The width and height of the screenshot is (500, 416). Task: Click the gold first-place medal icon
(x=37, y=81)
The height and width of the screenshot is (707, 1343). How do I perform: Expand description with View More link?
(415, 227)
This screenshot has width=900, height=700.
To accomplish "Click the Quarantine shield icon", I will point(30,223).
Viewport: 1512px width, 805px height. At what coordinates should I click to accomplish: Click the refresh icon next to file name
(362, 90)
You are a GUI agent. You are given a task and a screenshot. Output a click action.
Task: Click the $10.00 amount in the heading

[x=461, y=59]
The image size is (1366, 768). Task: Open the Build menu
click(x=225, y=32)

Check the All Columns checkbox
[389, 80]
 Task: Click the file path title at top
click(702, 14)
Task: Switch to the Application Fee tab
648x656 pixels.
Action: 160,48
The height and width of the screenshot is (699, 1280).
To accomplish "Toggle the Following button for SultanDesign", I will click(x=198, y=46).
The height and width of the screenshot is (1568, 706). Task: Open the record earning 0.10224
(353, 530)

====================

■ **Description of the task**
Extract each line from the listing above, please, and repeat it exactly.

■ **Solved exercise**
The width and height of the screenshot is (500, 416). Task: Click the gold first-place medal icon
(x=37, y=81)
The height and width of the screenshot is (707, 1343). How do I perform: Expand description with View More link?
(415, 227)
This screenshot has width=900, height=700.
To accomplish "Click the Quarantine shield icon", I will point(30,223).
Viewport: 1512px width, 805px height. At what coordinates should I click to accomplish: Click the refresh icon next to file name
(362, 90)
You are a GUI agent. You are given a task and a screenshot. Output a click action.
Task: Click the $10.00 amount in the heading

[x=461, y=59]
The image size is (1366, 768). Task: Open the Build menu
click(x=225, y=32)

Check the All Columns checkbox
[389, 80]
 Task: Click the file path title at top
click(702, 14)
Task: Switch to the Application Fee tab
648x656 pixels.
Action: 160,48
The height and width of the screenshot is (699, 1280).
To accomplish "Toggle the Following button for SultanDesign", I will click(x=198, y=46).
The height and width of the screenshot is (1568, 706). Task: Open the record earning 0.10224
(353, 530)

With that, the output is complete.